Mekâna rengini veren, kimlik kazandıran içindeki insan ve yaşantı. Yaklaşık iki aydır aktif biçimde kullanılmaya başlanan Cumhurbaşkanlığı Sarayı da içinde yaşandıkça bir renge bürünüyor. Henüz inşaat aşamasında ‘gösteriş ve israf’ tartışmalarına konu olan saray, şimdi içindeki kimlik öğeleri ile gündemde.
Öncelikle şunu ifade edelim ki, pek çok mevzuda olduğu üzere saray da, işin hakikati üzerinden değil, Türkiye’deki yerleşik ideolojik kalıplar üzerinden tartışılıyor. Nitekim iktidar karşıtları, oryantalist klişeleri çağrıştıran ‘1000 odalı saray’ diskuru üzerinden sarayın ‘gösteriş abidesi’ bir mekân olduğu fikrinde mevzi aldılar. Bundan 4-5 yıl önce, 11. Cumhurbaşkanı döneminde alınmış ve Cumhurbaşkanlığı makamı için lüks sayılmayacak altın sarısı dekorlu bardakları dahi mevcut Cumhurbaşkanı’nın ‘israf’ hanesine yazdılar. Oysa gidip gören hemen herkesin ittifak ettiği bir şey var; sarayın iddia edildiği kadar gösterişli olmadığı. Temsil mekânlarının –ki bu sarayın yalnızca makam kısmını oluşturuyor- bulunduğu bölümdeki özel bir dekor dışında sarayın geri kalan bölümleri sade ve normal bir devlet yönetim binasından öteye geçmiyor. Sarayı yakından görenler, binanın Türkiye’nin son 10 yılda artan refahına ters düşen bir yanı olmadığı fikrinde birleşiyor. Türkiye’nin yeni yapılan hastaneleri, havalimanları, okulları ne ölçüde imkânlara sahipse, Cumhurbaşkanlığı Sarayı’nın irili-ufaklı 1000 odası da benzer özellikler taşıyor.

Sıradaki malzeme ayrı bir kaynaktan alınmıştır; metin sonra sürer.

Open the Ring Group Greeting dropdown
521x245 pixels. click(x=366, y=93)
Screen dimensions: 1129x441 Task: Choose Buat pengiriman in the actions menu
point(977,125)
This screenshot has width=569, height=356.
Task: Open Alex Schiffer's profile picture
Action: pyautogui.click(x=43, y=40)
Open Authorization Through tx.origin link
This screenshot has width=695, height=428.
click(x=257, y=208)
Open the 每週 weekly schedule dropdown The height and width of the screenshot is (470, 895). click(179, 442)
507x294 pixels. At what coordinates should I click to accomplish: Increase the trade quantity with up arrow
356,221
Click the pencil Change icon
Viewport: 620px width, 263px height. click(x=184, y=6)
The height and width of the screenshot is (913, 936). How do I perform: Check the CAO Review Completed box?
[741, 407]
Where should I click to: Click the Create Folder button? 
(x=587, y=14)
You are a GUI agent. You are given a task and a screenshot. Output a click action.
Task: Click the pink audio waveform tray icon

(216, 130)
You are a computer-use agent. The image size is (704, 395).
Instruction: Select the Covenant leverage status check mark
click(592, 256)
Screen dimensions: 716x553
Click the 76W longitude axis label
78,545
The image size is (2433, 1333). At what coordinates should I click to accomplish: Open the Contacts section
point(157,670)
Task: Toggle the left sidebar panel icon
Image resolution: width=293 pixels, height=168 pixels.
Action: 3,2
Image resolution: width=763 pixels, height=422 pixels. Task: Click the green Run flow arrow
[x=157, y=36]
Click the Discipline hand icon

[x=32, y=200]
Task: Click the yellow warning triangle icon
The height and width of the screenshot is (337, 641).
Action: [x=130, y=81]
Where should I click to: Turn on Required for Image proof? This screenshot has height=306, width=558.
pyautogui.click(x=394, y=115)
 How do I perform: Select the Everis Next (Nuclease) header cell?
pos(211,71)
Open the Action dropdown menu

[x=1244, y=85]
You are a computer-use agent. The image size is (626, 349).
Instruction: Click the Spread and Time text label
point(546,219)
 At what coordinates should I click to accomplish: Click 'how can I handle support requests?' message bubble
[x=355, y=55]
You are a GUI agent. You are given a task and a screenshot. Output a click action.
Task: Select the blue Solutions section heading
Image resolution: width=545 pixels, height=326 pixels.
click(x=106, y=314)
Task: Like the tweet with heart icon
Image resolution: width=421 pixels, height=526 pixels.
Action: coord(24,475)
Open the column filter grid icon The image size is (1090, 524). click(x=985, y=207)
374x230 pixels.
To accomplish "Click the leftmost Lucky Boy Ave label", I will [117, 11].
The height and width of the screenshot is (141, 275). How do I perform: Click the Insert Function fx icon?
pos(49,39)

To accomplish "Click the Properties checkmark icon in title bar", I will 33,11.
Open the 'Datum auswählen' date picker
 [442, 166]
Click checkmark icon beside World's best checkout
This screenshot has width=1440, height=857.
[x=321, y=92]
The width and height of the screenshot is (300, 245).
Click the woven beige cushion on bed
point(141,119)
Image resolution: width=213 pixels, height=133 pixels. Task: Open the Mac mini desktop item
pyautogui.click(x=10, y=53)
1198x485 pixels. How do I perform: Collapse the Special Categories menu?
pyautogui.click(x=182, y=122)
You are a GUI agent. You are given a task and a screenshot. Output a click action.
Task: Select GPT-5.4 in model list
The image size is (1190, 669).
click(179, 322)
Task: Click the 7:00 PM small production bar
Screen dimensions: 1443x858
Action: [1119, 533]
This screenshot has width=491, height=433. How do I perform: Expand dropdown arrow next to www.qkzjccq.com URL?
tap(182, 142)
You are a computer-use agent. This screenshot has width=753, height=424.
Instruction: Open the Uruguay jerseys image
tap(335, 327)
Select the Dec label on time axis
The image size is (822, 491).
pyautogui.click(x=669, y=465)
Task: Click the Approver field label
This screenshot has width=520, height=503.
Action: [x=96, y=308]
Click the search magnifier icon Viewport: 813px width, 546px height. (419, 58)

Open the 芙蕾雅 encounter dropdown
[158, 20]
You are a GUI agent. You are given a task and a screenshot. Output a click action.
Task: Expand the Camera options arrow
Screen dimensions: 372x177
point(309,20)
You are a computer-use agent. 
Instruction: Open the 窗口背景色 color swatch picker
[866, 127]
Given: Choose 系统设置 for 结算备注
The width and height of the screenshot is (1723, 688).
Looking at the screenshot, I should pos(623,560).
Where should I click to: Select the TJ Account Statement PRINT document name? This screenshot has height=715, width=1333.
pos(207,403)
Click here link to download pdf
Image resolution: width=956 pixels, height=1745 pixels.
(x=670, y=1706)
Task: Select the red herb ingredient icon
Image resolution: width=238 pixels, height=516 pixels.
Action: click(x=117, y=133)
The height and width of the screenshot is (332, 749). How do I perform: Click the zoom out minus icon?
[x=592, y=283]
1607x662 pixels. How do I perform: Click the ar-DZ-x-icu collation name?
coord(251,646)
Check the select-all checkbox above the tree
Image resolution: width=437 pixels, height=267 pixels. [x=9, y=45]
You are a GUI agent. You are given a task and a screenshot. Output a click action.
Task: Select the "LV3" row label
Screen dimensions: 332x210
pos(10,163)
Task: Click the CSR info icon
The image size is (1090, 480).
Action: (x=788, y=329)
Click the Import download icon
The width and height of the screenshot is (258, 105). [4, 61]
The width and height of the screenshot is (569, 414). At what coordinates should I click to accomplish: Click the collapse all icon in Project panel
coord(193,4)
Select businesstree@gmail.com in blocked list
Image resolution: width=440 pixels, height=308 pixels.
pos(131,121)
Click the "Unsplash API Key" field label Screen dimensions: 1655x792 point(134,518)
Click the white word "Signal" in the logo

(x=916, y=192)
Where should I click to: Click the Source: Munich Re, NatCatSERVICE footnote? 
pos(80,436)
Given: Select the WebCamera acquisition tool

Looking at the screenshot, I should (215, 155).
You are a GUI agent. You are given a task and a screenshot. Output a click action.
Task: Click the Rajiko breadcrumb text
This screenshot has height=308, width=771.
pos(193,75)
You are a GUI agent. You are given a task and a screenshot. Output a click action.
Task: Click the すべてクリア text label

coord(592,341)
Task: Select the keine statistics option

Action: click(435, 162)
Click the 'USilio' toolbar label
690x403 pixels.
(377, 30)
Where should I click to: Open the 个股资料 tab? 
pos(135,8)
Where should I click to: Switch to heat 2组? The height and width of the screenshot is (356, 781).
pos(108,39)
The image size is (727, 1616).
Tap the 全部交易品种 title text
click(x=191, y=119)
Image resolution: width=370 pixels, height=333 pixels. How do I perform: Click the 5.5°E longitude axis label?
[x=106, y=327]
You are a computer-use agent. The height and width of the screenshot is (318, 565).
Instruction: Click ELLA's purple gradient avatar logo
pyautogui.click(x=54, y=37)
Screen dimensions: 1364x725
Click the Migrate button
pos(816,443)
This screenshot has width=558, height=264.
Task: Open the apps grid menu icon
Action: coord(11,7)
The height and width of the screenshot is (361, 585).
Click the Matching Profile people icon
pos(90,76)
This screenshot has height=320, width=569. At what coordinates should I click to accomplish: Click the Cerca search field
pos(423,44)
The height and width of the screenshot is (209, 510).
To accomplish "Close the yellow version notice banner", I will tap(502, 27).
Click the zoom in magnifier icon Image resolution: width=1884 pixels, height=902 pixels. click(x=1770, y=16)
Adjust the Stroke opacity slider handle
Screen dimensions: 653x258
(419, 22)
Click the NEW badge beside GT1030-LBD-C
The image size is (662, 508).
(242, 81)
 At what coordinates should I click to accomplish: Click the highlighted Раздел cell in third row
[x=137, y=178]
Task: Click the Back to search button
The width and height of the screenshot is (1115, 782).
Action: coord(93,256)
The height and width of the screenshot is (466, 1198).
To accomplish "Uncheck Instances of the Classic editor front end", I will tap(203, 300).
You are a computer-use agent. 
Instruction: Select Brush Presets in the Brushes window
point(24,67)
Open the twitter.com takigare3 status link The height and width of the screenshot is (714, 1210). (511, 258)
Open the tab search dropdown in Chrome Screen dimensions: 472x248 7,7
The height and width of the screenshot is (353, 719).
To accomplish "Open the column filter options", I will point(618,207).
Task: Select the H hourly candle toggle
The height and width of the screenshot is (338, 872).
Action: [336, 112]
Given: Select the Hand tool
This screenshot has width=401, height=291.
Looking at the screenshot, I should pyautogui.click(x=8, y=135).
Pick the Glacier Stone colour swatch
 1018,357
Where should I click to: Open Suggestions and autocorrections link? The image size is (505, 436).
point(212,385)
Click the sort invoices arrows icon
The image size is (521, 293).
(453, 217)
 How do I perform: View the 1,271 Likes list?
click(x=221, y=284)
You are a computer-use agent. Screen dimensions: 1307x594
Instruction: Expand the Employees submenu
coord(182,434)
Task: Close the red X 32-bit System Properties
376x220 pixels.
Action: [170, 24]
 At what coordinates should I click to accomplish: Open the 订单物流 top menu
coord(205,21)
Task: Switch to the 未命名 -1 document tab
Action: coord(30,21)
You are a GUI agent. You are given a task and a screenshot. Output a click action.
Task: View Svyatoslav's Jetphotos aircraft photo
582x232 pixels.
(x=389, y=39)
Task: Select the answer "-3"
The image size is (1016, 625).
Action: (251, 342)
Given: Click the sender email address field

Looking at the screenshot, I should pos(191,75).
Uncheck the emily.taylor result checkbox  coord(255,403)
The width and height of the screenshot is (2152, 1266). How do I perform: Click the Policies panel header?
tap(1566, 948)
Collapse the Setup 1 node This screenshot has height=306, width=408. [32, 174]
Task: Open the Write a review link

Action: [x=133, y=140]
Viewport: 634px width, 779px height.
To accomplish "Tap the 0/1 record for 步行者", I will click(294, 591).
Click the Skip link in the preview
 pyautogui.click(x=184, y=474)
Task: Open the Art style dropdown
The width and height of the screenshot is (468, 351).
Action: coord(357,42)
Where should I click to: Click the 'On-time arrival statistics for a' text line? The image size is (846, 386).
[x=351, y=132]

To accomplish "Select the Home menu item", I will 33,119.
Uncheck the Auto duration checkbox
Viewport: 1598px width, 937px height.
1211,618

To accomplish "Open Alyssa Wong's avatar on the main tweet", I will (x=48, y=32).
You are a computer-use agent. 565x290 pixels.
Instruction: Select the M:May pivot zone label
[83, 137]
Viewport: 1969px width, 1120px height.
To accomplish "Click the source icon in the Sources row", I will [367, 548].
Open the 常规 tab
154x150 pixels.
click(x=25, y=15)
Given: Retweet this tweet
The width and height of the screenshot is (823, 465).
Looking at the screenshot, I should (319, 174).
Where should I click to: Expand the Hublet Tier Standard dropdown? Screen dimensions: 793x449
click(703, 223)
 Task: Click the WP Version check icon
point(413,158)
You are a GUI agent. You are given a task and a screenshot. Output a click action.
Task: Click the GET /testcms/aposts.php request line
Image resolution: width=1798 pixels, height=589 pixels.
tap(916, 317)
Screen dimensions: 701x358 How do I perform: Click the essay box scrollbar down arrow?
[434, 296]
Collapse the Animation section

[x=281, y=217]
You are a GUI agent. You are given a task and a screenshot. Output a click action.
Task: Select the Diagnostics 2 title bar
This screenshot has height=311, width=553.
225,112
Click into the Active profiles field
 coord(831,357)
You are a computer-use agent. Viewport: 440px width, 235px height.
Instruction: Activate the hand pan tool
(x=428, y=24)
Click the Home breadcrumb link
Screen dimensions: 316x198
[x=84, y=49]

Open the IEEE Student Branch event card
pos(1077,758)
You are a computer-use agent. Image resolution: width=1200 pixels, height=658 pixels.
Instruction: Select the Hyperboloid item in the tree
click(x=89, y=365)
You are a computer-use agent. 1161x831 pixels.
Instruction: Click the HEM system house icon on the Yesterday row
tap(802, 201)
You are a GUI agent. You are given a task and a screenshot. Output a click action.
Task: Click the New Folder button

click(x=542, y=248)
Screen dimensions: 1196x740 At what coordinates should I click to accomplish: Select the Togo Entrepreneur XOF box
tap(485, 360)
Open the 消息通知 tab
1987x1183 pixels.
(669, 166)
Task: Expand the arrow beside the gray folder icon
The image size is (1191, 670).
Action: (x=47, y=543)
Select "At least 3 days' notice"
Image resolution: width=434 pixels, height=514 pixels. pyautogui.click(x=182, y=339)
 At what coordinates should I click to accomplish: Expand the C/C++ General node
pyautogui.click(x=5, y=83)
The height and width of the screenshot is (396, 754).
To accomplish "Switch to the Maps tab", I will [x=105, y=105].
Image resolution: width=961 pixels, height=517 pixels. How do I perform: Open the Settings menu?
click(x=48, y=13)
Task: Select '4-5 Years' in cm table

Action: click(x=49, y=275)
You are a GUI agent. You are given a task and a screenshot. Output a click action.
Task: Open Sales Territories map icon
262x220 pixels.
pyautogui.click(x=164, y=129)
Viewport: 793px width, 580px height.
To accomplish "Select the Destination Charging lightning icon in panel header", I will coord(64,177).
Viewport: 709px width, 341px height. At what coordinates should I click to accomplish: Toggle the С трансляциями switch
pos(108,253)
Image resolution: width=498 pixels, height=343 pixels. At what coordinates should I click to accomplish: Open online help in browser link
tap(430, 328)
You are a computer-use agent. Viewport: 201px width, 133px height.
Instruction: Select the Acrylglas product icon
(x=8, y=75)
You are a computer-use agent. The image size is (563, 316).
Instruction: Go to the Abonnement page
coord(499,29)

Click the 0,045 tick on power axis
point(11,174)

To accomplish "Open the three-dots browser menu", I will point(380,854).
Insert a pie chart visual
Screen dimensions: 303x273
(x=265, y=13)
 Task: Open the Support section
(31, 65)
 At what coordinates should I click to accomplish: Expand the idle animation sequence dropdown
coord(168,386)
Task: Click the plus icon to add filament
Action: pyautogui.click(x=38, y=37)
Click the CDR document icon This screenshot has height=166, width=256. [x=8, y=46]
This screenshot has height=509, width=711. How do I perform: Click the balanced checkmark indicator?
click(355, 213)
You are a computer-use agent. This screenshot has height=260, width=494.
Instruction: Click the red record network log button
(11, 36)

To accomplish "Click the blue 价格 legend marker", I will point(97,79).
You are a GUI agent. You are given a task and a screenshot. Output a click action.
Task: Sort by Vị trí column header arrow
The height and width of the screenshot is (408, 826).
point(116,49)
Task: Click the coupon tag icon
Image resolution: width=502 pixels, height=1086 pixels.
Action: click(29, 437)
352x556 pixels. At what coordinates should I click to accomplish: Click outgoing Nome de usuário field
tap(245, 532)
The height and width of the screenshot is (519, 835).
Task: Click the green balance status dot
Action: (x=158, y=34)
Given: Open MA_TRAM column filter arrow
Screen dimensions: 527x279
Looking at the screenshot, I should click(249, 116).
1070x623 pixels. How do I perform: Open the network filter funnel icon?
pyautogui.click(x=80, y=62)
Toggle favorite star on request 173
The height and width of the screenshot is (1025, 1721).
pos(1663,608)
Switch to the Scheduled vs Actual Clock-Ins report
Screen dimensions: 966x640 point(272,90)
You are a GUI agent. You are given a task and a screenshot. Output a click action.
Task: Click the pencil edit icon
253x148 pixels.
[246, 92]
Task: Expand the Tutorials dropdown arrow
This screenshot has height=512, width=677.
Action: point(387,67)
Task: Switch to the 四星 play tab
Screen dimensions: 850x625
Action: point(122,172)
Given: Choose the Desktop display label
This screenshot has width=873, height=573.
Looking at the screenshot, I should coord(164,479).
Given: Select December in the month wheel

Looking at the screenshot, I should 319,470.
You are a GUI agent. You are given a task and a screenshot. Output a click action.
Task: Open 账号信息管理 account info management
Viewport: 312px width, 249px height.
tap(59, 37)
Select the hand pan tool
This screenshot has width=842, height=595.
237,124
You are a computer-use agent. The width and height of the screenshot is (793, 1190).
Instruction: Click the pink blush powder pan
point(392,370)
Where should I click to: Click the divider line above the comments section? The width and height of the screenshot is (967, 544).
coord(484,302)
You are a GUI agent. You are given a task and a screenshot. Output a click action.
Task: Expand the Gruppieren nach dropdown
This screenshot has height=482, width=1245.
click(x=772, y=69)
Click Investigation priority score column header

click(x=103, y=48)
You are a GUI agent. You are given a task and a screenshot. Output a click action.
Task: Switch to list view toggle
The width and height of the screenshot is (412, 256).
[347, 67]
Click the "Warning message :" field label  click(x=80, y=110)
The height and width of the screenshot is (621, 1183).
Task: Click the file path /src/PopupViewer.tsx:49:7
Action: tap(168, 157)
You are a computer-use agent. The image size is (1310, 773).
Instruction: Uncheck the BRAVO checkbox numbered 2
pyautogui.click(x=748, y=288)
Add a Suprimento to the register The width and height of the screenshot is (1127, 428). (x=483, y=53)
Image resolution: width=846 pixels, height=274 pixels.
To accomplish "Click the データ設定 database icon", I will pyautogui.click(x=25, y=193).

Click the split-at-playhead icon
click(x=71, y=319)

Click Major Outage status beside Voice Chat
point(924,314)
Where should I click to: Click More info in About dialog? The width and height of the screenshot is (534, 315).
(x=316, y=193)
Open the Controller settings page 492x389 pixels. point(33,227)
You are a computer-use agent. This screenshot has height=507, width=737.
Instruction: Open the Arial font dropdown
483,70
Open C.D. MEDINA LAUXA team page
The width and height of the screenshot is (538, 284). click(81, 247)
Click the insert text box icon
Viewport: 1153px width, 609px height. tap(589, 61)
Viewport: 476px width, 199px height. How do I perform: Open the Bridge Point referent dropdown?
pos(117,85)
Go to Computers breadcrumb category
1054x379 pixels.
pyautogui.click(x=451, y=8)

Gelelim asıl mevzuya; Cumhurbaşkanlığı’nda yapılan son iki büyük devlet başkanı kabulü sırasında 16 Türk Devleti’ni temsilen özel kostümlü askerler hazır bulundu. Uluslararası diplomasinin sembollere dayanan bir tarafının olduğunu hesaba kattığımızda Filistin ve Azerbaycan Devlet Başkanları’nın kabullerinde ortaya çıkan görüntüler büyük anlamlar taşıyor. Diplomasi dilinde, sözle ifade edilemeyen şeylerin protokolün inceltilmiş kurallarına yedirilerek, muhataba adeta fısıldanması gibi, renkli görüntüsüyle 16 asker de, muhataplarına köklü bir geçmişin hatırlatmasını yaptılar.
Kuşkusuz modern demokrasiler için güç parametreleri bu sembollerle sınırlı değil. Gayri safi milli hasıla, demokrasi standartları gibi başka reel göstergeler asıl güç temsilleri. Fakat Türkiye gibi Mezopotamya’dan, Hitit’e, Roma’dan, Selçuklu’ya, Osmanlı’dan Modern Cumhuriyet’e, çok katmanlı bir tarihsel tecrübeye sahip bir ülkenin bu kıymetlerini modern diplomasi diline dahil edebilmesi aslında uzun yıllara dayanan bir ihmalin telafisi.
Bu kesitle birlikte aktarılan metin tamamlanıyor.